SOPRANO : Smart & Open-source Pattern Recognition Algorithm for Neural Oscillations.
Au cours des dernières décennies, plusieurs avancées importantes ont permis à la communauté neuroscientifique de mieux comprendre de nombreux mécanismes du cerveau éveillé. En revanche, les différentes fonctions du sommeil restent, pour l’heure, très controversées. De nombreuses fonctions cognitives sont régulièrement associées au sommeil, dont la maturation cérébrale, la régulation des émotions, et l’apprentissage. D’autre part, une altération du sommeil est retrouvée dans de nombreuses pathologies, dont certaines à forte prévalence comme la dépression ou la maladie d’Alzheimer. Cependant nous ignorons encore largement la nature des mécanismes altérés par ces pathologies. Afin de comprendre ces effets, il est donc nécessaire d’étudier la dynamique des différentes régions cérébrales au cours du cycle veille-sommeil. Ces cycles se composent de trois états de vigilance principaux : l'éveil (EV), le Sommeil Lent (SL) et le Sommeil Paradoxal (SP).
Ces états de vigilance étant très différents, on considère qu’ils sont responsables de processus distincts et complémentaires, sur la mémoire par exemple. Ces états de vigilance se distinguent notamment par des activités électriques cérébrales différentes, ainsi que par des variations de l’activité musculaire. Les équipes SLEEP et FORGETTING du CRNL privilégient les modèles rongeurs (rats/souris) pour différentes raisons. Ces modèles présentent des caractéristiques de sommeil très proches de l’homme et permettent par ailleurs des interventions expérimentales impossibles chez des patients humains. Il est par exemple possible d’examiner l’effet d’une activation ou d’une inactivation de certaines structures du cerveau sur le sommeil et ses fonctions associés en analysant l’activité électrique intracérébrale de ces rongeurs. De plus certaines méthodes permettent d’intervenir spécifiquement pendant certains états de vigilance, à condition que ceux-ci soient convenablement détectés. En se basant sur les signaux enregistrés chez ces animaux, un expert peut ainsi attribuer un état de vigilance à un échantillon de signal donné. Actuellement les analystes sont obligés d’effectuer cette étape de façon semi-automatique ou manuelle. Ce sont des méthodes très lourdes, coûteuses en temps, sujettes à l'erreur humaine et qui peuvent affecter la cohérence des résultats.

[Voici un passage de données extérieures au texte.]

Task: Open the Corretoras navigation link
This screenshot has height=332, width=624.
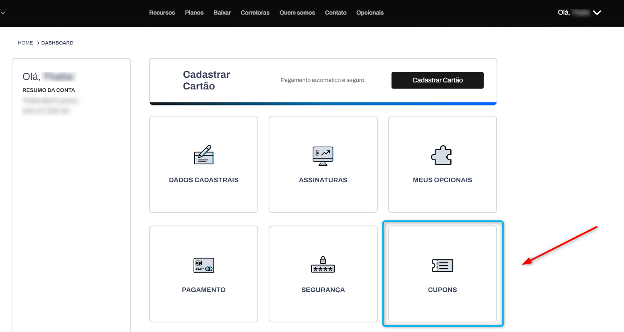Action: coord(255,13)
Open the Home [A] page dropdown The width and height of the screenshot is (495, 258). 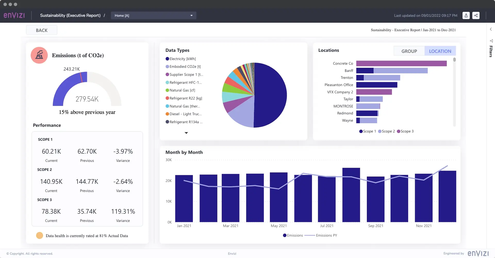tap(153, 15)
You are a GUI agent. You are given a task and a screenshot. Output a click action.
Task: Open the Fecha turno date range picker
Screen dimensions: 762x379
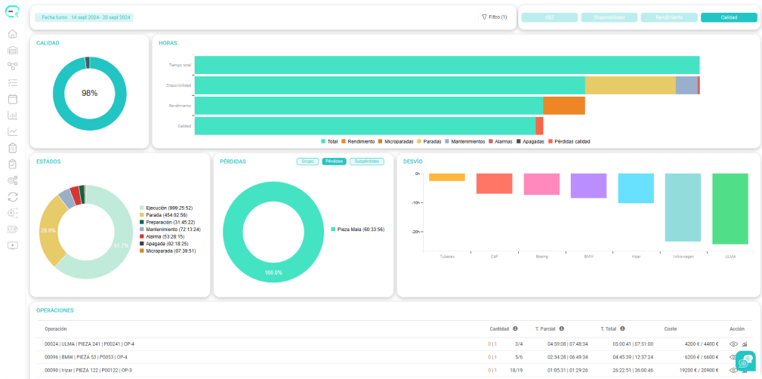coord(84,17)
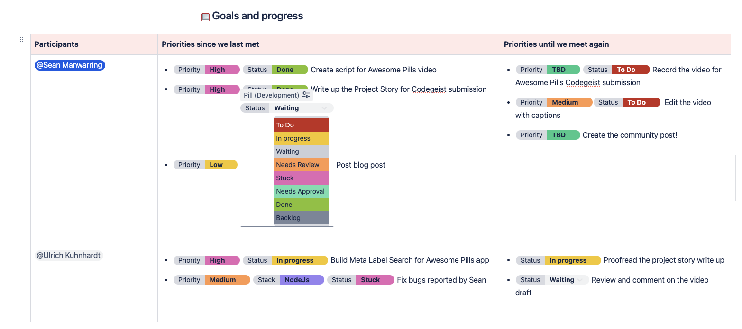Click the @Sean Manwarring mention
The image size is (742, 329).
pos(70,65)
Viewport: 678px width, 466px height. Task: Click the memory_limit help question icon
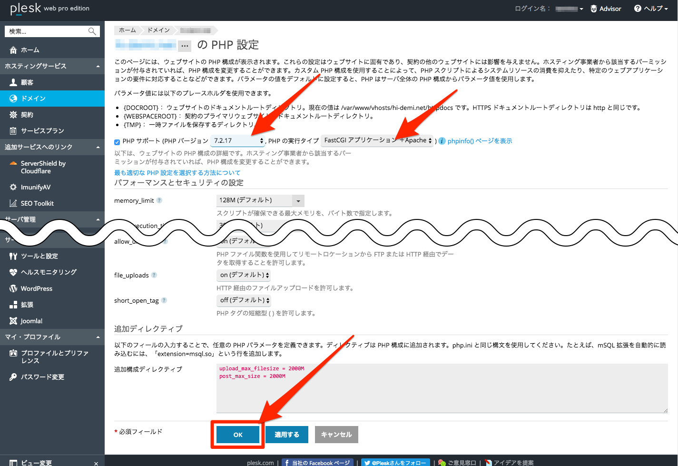coord(159,200)
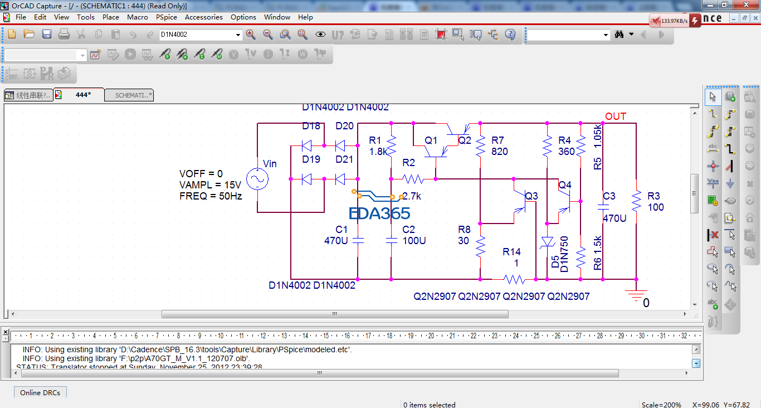Click the Zoom In magnifier icon
This screenshot has width=761, height=408.
click(251, 35)
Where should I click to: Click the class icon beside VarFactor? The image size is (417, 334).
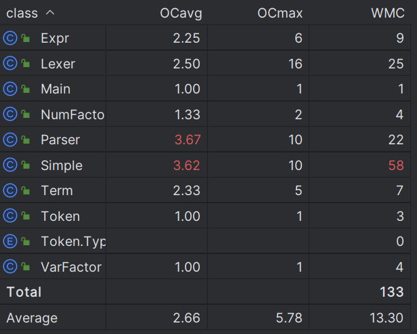(x=10, y=267)
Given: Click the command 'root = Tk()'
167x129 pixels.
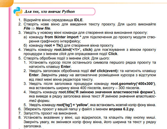Looking at the screenshot, I should (54, 46).
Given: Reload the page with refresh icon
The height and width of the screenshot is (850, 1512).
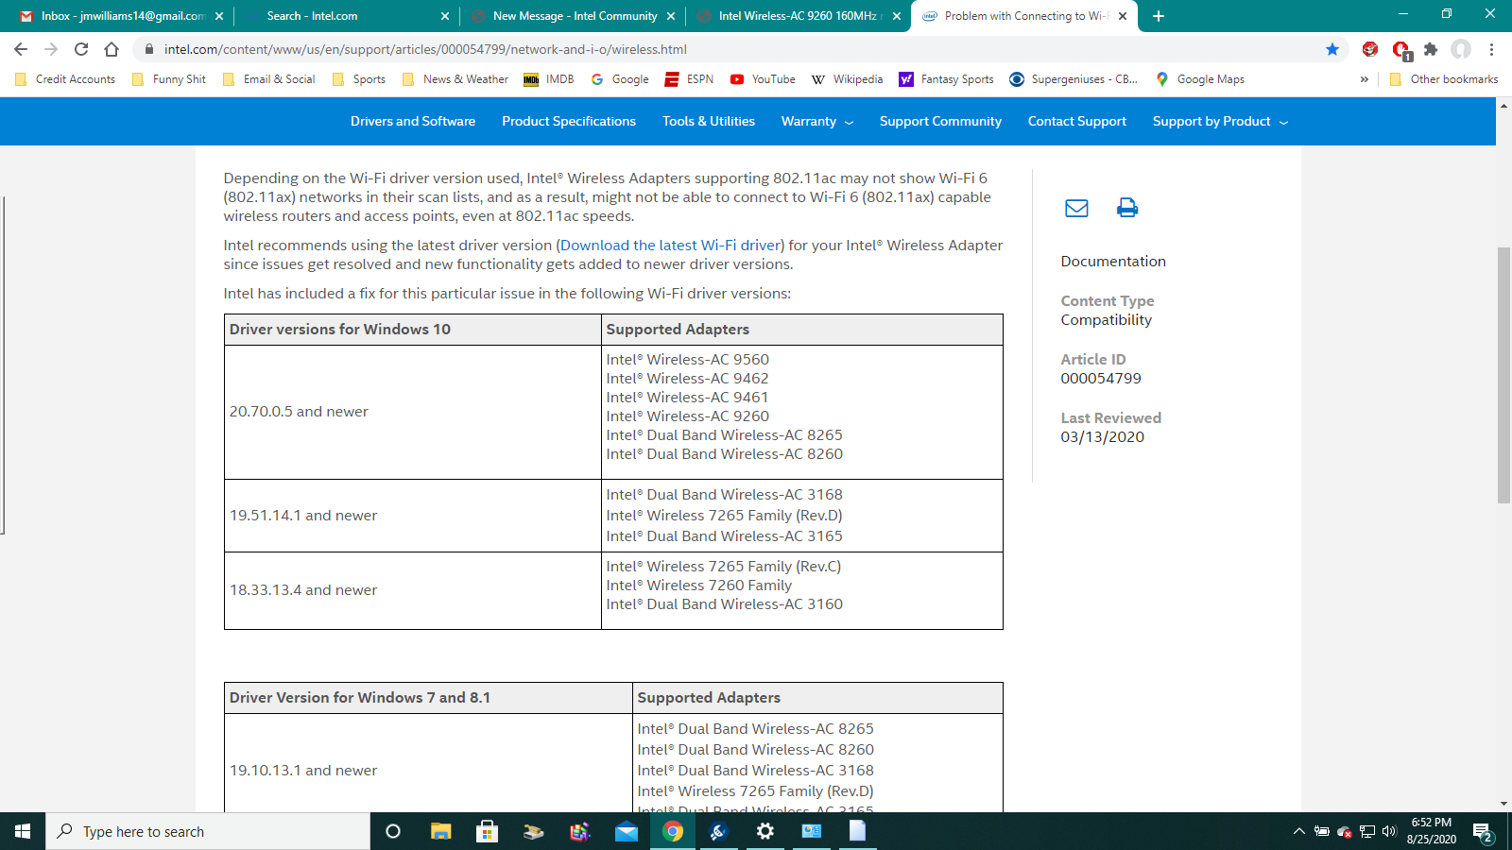Looking at the screenshot, I should 81,49.
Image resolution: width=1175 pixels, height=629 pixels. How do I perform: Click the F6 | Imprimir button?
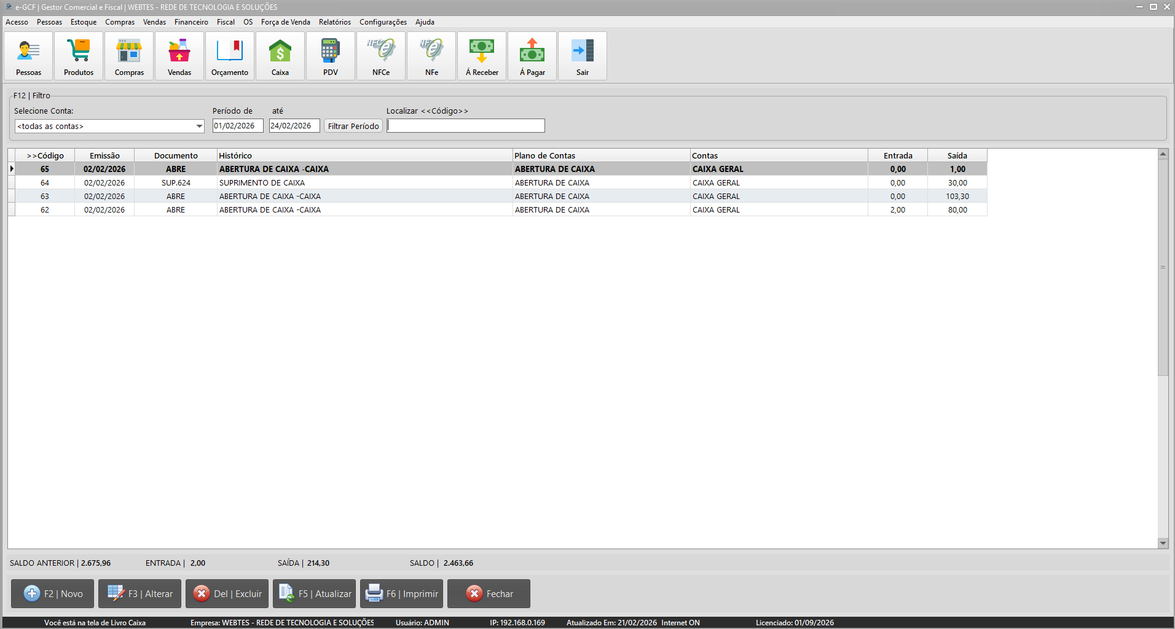coord(402,593)
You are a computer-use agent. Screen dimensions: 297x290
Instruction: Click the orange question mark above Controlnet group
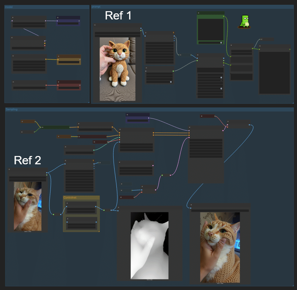93,161
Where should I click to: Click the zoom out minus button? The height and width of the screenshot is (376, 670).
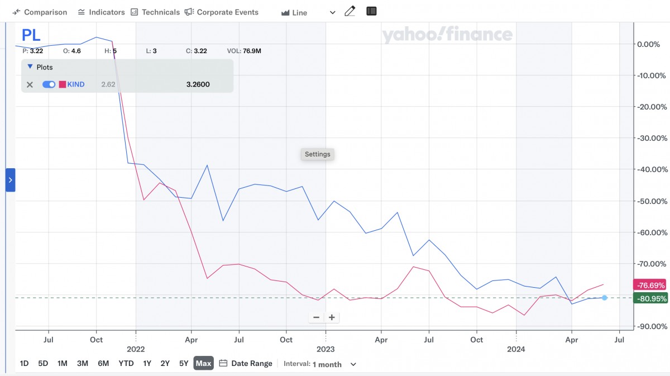(316, 317)
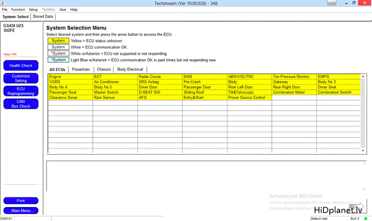
Task: Switch to the Powertrain tab
Action: point(81,69)
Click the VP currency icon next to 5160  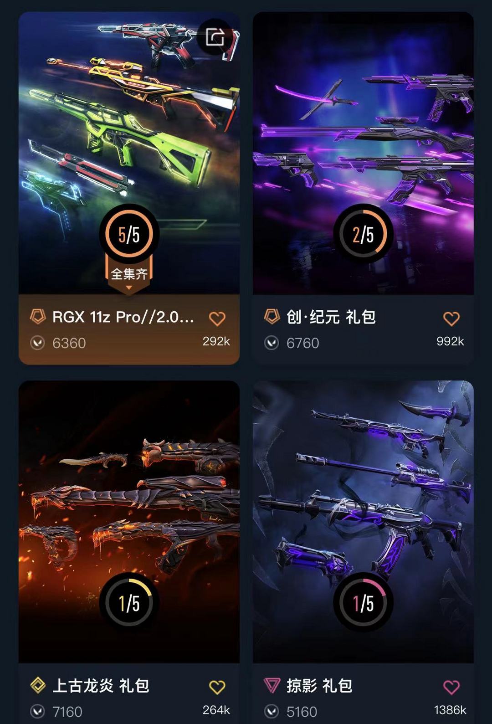272,711
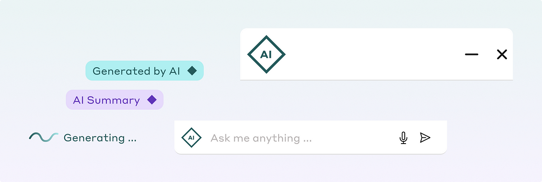Select the purple "AI Summary" badge text
Image resolution: width=542 pixels, height=182 pixels.
(106, 100)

Pour pallier ces inconvénients plusieurs systèmes informatiques et algorithmiques de classification automatique ont été développés comme SLEEPSCORE [2]. Toutefois ces algorithmes manquent généralement de flexibilité à plusieurs égards. D’une part, ces algorithmes effectuent une classification à partir d’un nombre très restreint de signaux (souvent un canal d’activité électro-encéphalographique [cerveau] et un canal d’activité électro-myographique [muscles]) alors que les techniques d’ingénierie permettent de nos jours d’enregistrer l’activité du cerveau en plusieurs dizaines, voire centaines d’emplacements différents. D’autre part ces algorithmes ont été développés spécifiquement pour classifier le signal en EV, SL ou SP ; et ne peuvent pas apprendre à distinguer d’autres classes, alors que des différences importantes peuvent exister entre éveil actif et éveil calme par exemple, ou bien au cours du sommeil de transition entre SL et SP. Enfin, l’amélioration des techniques de traitement du signal augmente considérablement le nombre de paramètres qu’il est possible d’extraire à partir d’une ou plusieurs séries temporelles brutes, ce qui est fréquemment sous-exploité par les algorithmes actuels.
Les données enregistrées par les équipes du CRNL se présentent sous forme de fichiers binaires 16 bits au sein desquels 11 canaux sont entrelacés. Ces fichiers bruts, découpés en segments de 4h et échantillonnés à 5kHz occupent, avec les vidéos qui les accompagnent, un volume de données d'une vingtaine de Giga-octets par 24h d'enregistrement, pour une taille totale de la base d'approximativement une dizaine de Téraoctets enregistrés. L’équipement acquis par le CRNL par l’intermédiaire de ce projet PEPS permettra de passer de 11 à 64 canaux d’enregistrements, et de 5KHz à 32 KHz. Les neurosciences commencent ainsi à être confrontées aux problèmes posés par le "Big Data". C’est dans ce contexte qu’une collaboration entre le CRNL et LIRIS a vu le jour, pour la mise œuvre d’une solution informatique souple et performante pour la détection automatique des états de vigilance ainsi que pour la caractérisation fine de ces derniers.